══ GIVEN PASSAGE ══

The station carried general entertainment over the decades, but by the late 1950s, WCFL evolved into a popular music station, which had banned all Elvis Presley records from its playlist in late November 1957.[29] The pre-Top 40 talent lineup included Dan Sorkin[30] [31] in the morning, Mike Rapchak following him and Sid McCoy's all-night jazz program. It was Sorkin who introduced a young Chicago comedian, Bob Newhart, to Warner Bros. in 1959.[32] Bob Elson did both White Sox games and interviewed celebrities at The Pump Room; his sports cohort, Milo Hamilton, also wore two hats, talking football and playing music. Rapchak, who quit on the air in 1965 due to WCFL's new format, returned there in 1978, once again playing big band and jazz music.[33] [34]
Between 1963 and 1965, WLS was the only Top 40 station in Chicago. This situation was unusual, as most major cities had two or even three stations featuring pop music. Consequently, WLS had become somewhat complacent as it had no real competitors. This all changed in 1965, when WCFL became a Top 40 music station, competing with WLS. The station also moved from the American Furniture Mart where it had been since 1931,[13] [35] to the then new Marina City,[36] where it remained for the next 20 years.[37] While the station itself was on the 16th floor of the Commercial Building (today the Hotel Chicago Downtown),[38] WCFL also had a "VIP Room" on the fifth floor where the "WCFL VIPs" (DJs) hosted various events such as record parties and autograph sessions for listeners who were members of the WCFL VIP Club.[39] [40] One of the station's first promotions was the "Bold" campaign-describing itself as a bold, new way of presenting today's music and its listeners (who wore "I'm Bold!" buttons) as bold enough to want a change.
General Manager Ken Draper[41] ran the station from 1965 to 1968 and brought many of the original staffers with him from the big Cleveland station KYW/WKYC he had run before.[11] [42] [43] These included not only DJs but also chief engineer Mike King[44] (later, Jim Loupas),[45] and members of the crack newsroom team, which included the unstoppable Jeff Kamen.[46] WCFL gained fame in 1966 when Kamen followed Chicago Civil Rights leader and comedy star Dick Gregory to Mississippi and was beaten by KKK members while reporting on a voter registration protest. The network TV film of the attack was seen by millions, with a still picture appearing on newspapers' front pages. Prior to Draper's establishment of an eight-person news department, news was gathered by taking the copy from the station's news wires and reading it on the air.

═══
══ SUPPLIED RECORDS ══

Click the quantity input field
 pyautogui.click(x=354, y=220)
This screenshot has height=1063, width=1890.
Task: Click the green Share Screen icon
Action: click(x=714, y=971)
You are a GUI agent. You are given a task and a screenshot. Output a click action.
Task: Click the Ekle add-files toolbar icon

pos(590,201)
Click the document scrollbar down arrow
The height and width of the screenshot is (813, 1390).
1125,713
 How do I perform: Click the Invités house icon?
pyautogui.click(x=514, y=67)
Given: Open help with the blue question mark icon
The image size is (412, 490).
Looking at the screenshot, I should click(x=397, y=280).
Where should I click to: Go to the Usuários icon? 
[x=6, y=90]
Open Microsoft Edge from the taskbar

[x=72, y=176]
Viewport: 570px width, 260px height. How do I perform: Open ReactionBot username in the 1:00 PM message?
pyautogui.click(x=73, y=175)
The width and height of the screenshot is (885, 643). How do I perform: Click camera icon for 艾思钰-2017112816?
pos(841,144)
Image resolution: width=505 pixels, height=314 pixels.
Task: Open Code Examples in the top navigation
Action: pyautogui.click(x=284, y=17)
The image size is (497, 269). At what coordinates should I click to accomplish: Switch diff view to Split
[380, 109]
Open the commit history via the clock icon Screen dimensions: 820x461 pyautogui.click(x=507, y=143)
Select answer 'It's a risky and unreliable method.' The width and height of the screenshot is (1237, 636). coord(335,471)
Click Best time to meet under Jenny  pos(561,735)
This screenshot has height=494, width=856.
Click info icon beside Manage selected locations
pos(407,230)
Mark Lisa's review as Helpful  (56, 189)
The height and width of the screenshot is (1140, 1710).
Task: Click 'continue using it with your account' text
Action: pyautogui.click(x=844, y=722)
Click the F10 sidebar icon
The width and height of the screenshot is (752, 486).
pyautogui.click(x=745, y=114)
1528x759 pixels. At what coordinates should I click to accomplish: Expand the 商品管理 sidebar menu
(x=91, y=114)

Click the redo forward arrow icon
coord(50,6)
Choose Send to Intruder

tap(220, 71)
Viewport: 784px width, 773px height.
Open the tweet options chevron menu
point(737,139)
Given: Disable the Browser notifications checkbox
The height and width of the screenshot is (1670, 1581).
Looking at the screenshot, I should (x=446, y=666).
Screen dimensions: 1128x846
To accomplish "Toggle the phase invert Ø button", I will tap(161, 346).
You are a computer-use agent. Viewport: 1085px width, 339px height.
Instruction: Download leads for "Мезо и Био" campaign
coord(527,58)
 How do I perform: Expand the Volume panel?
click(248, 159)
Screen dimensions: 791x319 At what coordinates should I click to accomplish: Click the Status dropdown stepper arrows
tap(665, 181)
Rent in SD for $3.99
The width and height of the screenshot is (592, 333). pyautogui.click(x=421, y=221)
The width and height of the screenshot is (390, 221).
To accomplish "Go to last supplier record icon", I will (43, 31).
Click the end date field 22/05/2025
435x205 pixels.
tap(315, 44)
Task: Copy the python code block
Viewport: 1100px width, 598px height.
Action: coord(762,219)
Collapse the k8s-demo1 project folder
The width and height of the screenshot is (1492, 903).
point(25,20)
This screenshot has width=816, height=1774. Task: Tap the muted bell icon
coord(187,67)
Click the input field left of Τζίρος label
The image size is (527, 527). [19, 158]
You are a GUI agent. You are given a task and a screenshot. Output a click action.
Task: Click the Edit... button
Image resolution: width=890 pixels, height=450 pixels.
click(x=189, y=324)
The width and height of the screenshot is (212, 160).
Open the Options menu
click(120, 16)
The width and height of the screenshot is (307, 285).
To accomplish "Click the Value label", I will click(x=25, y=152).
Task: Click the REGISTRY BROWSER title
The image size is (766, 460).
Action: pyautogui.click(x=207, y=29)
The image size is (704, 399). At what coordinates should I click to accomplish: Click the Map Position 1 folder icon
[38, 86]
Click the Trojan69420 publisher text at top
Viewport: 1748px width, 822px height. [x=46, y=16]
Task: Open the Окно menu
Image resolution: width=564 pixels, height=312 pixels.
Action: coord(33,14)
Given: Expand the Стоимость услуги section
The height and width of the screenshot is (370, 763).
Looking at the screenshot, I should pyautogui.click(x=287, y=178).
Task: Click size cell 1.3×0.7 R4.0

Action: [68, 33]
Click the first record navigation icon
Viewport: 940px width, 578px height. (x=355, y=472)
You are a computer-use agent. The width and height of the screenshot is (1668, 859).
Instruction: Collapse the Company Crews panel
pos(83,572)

═══

WHAT YOU WILL DO → Pick up the history of the Chicago radio station WCFL after its last sentence and continue it.

SOLVED EXERCISE →
In their Top 40 years, some famous disc jockeys on WCFL included Jim Runyon, Joel Sebastian,[47] Dick Williamson, (who was already with WCFL at the time of the format change), Jim Stagg,[48] [49] Ron Britain,[50] [51] ("America's First Psychedelic Disk Johnny"), who did a second stint at the station in 1978, the legendary Dick Biondi,[52] [53] [54] whose Mutual Radio syndicated Dick Biondi's Young America show was heard here 3 years before his actual arrival,[55] [56] Barney Pip,[57] Ron Riley,[58] and Sid McCoy and Yvonne Daniels with late night jazz[59] during the earliest days of the change to Top 40.[60] In late 1966, WKYC popular afternoon DJ Jerry Ghan (now Jerry G. Bishop) also decided to follow Draper to WCFL for morning drive.[61] [62] Later, WIND's former long-time morning man Howard Miller,[63] who was a decided departure from the youthful staff, came to helm WCFL's 6-9AM spot in 1968.[64] He was replaced before long by Clark Weber, long-time WLS morning man.[65] The DJ secretary during this era was Connie Szerszen, who went on to forge her own career on the air in Chicago radio, appearing on WIND and other stations. WCFL general manager Ken Draper also hired Carole Simpson as one of radio's first female newscasters; Carole went on to a big career with ABC-TV. Also on staff at that time was continuity director Barbara Sternig, who left for Los Angeles once the Beatles broke up, became Rona Barrett's writer, and later Senior Reporter in Hollywood for the National Enquirer.[66] [67] Draper is also credited with the introduction of the Sound 10/WCFL survey, which became a competitor to the WLS "Silver Dollar Survey" that station issued weekly beginning in 1960.[68] From 1966 to 1970, the station produced six "branded" record albums.[69] [70] Later in the "SuperCFL" era, Larry Lujack[71] [72] and Art Roberts[73] [74] [75] came to WCFL.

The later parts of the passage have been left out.